Early spring (soil temps break 40, frost is gone) fertility is important if you are pushing for growth. Early fertilization helps with PREMATURE greenup, etc. It can be done, but it isn't natural. By natural, I'm not talking organic or synthetic (well, synthetic in another sense), but normal or as nature intended. My life, my job, my measure of success is intertwined in the promotion of early greenup and playability of my golf course. I think a weekly CT app is going to be very friendly with that concept. I don't think I can make the leap to organic only in one giant leap, or even in one or two years. Water soluble N is going to be very important until I get where I am envisioning being. (I think TG referred to it as crack for grass) If you go the route of early fertilization (might be an important part of getting/keeping business in the yuppy market) realize that the path is perilous. I get away with it (I hope anyway) because I am ON SITE. Every day in every way. I believe in working 1/2 days. I get grumpy when I am asked to work more than half days, but in the summer time it happens. I prefer, with automatic irrigation, and modern technology to work the daylight half. In the winter, the work day gets shorter. As the daylight half of the day maximizes in the summer and other problems encroach on "my half" of the day, I get........grumpy might be a good PC description.

Smallaxe
02-14-2009, 01:49 PM
Early spring (soil temps break 40, frost is gone) fertility is important if you are pushing for growth. Early fertilization helps with PREMATURE greenup, etc. It can be done, but it isn't natural. By natural, I'm not talking organic or synthetic (well, synthetic in another sense), but normal or as nature intended. My life, my job, my measure of success is intertwined in the promotion of early greenup and playability of my golf course. I think a weekly CT app is going to be very friendly with that concept. I don't think I can make the leap to organic only in one giant leap, or even in one or two years. Water soluble N is going to be very important until I get where I am envisioning being. (I think TG referred to it as crack for grass) If you go the route of early fertilization (might be an important part of getting/keeping business in the yuppy market) realize that the path is perilous. I get away with it (I hope anyway) because I am ON SITE. Every day in every way. I believe in working 1/2 days. I get grumpy when I am asked to work more than half days, but in the summer time it happens. I prefer, with automatic irrigation, and modern technology to work the daylight half. In the winter, the work day gets shorter. As the daylight half of the day maximizes in the summer and other problems encroach on "my half" of the day, I get........grumpy might be a good PC description.
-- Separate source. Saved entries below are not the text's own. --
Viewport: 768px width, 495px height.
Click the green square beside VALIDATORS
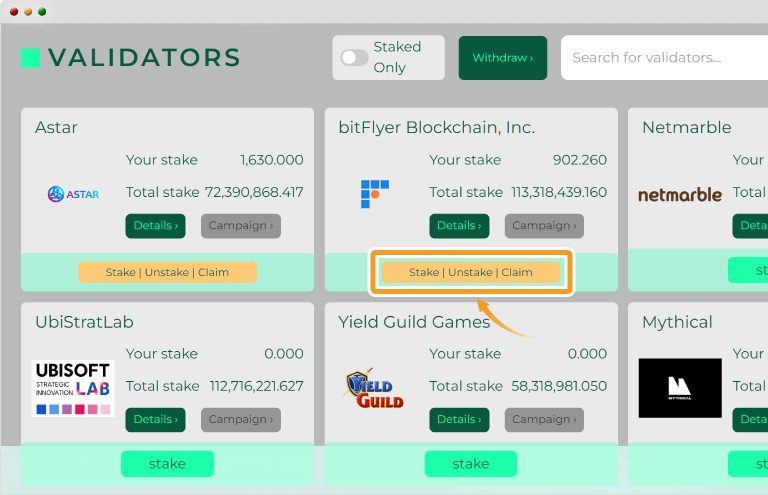30,58
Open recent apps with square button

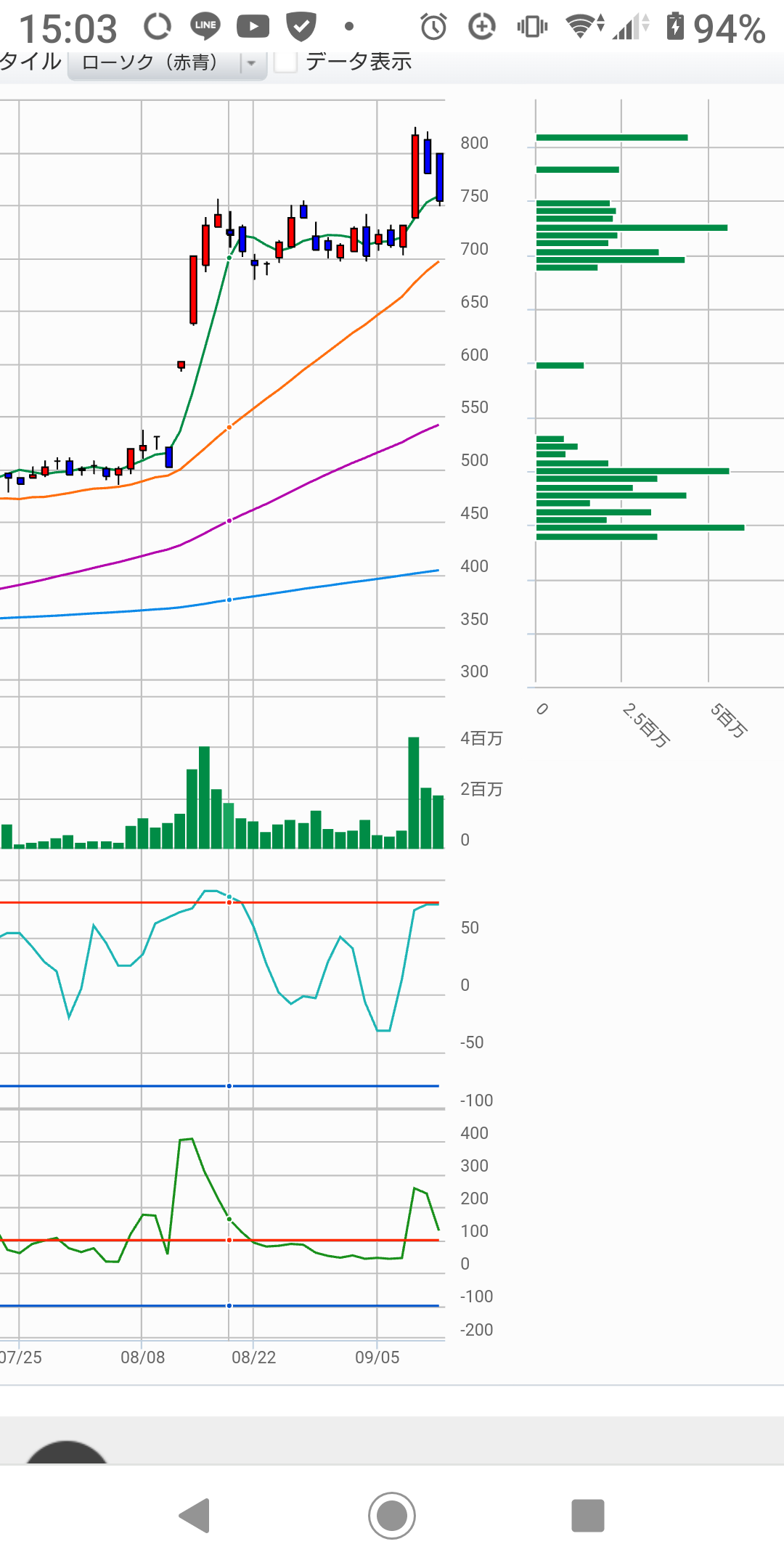click(x=587, y=1515)
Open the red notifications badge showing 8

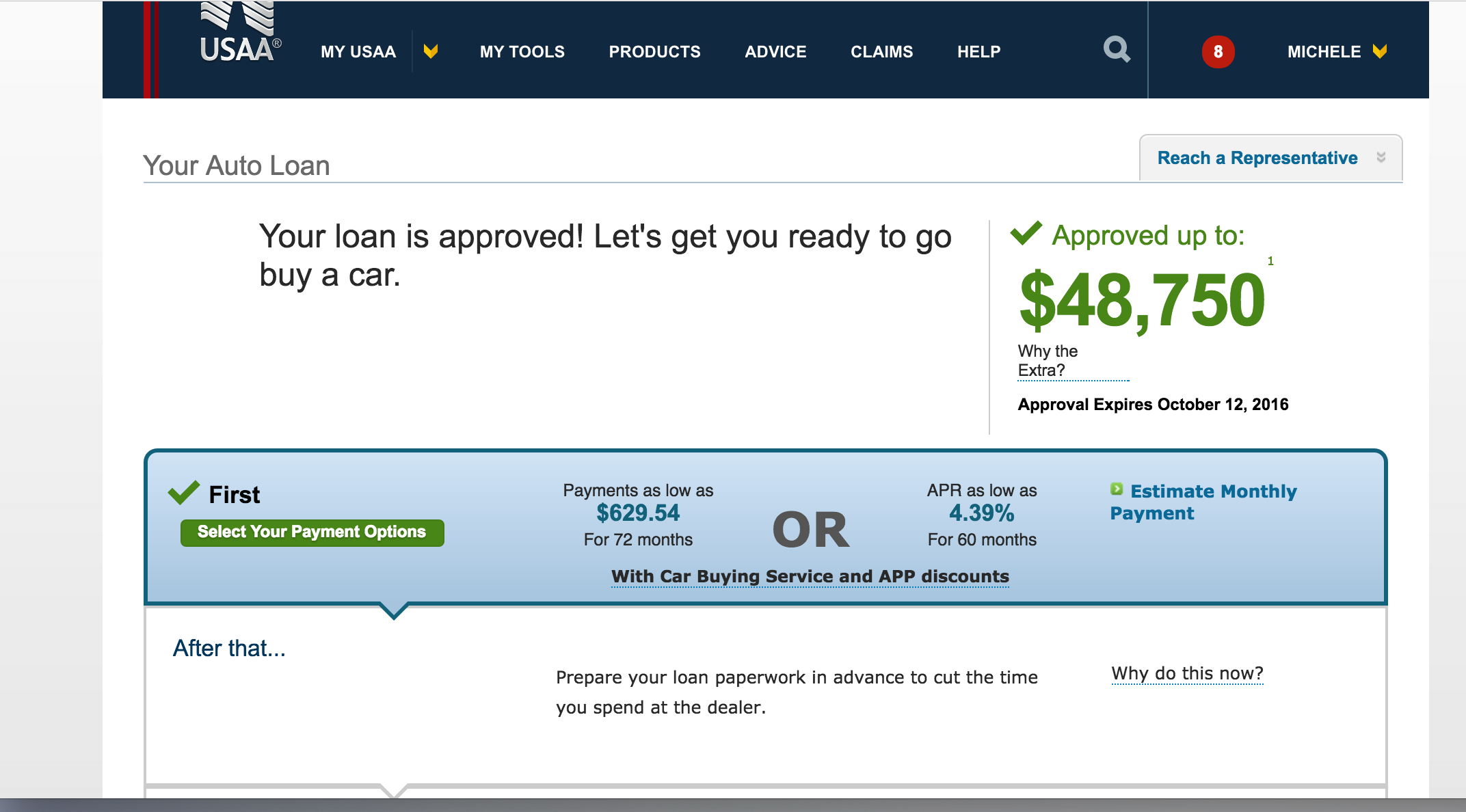point(1218,52)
For the quick greenup on golf courses, an early fert application helps. I imagine that, that makes sense. Good point.
I am always thinking in terms of growing deeper roots and working with natural processes. Your business has different priorities and it is good for me to know the difference.

I have a lawn that I blow-dry with a backpack blower on a warm day even b4 all the snow is gone. It does make for a quicker greenup, however the purpose is to remove any overwintering debris that may leave a dead spot it left on until the grass starts growing.
From that point on it is always cleaned up with a mower.
The woods I do with a Little Wonder. :)

I too, believe in half days...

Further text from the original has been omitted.